### Aim of the task
Within the data below, copy each line where the string "computer" is found.
============
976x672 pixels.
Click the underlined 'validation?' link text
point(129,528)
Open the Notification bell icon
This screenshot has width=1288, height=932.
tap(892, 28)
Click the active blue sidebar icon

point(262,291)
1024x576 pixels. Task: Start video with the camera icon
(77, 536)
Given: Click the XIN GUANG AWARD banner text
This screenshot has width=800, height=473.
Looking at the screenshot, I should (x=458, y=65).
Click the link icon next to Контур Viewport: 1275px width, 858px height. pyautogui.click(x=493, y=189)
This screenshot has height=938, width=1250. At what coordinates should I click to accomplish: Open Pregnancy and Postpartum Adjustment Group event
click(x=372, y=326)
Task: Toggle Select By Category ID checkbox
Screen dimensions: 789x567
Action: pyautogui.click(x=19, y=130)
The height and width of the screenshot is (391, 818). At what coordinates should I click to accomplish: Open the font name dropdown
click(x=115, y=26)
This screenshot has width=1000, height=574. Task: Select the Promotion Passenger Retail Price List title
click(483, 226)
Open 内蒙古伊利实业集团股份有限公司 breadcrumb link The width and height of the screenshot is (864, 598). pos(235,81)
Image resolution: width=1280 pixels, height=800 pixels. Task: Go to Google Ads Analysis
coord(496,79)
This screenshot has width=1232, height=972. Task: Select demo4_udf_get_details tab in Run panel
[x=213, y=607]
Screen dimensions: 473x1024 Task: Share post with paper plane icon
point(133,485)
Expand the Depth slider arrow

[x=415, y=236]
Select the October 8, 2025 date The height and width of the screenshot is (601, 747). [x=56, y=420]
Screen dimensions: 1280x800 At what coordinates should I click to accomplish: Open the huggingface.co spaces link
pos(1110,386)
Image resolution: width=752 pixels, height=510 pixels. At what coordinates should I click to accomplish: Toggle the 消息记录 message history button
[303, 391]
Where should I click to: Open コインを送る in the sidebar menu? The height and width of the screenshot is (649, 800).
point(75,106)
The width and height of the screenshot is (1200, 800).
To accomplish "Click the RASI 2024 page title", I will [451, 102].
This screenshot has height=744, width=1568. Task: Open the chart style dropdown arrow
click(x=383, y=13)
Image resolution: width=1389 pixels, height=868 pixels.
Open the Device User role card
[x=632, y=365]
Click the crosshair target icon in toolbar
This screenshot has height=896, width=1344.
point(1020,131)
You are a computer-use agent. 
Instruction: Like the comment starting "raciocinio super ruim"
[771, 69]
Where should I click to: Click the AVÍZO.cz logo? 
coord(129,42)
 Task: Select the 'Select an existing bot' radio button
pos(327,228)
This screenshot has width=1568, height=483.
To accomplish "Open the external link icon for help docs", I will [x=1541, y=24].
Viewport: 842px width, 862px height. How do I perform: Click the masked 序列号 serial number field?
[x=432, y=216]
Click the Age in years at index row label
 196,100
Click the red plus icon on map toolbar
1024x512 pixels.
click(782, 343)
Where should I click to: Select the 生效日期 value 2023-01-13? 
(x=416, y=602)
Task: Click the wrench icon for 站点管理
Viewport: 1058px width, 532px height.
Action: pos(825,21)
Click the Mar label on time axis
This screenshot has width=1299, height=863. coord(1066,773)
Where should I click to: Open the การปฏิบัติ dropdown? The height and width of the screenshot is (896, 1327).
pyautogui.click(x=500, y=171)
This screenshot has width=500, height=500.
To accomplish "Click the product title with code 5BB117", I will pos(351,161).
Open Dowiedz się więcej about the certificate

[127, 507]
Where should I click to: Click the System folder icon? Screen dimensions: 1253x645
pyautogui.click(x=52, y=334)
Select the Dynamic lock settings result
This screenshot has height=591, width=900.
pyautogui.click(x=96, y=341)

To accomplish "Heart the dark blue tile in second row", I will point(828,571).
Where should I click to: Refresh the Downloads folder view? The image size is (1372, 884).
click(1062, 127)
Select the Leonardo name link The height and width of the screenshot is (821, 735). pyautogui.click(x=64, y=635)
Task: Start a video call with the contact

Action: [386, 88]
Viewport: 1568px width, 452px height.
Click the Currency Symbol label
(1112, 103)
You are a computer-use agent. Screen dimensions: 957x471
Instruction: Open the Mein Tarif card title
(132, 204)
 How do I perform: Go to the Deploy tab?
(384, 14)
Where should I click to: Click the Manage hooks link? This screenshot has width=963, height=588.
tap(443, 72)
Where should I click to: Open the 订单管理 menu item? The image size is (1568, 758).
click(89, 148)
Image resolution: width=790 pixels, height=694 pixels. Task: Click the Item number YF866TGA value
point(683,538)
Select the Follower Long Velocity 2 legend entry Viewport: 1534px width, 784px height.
============
### Response
You are a computer-use agent. 
You are a computer-use agent. Screen dimensions: 957x471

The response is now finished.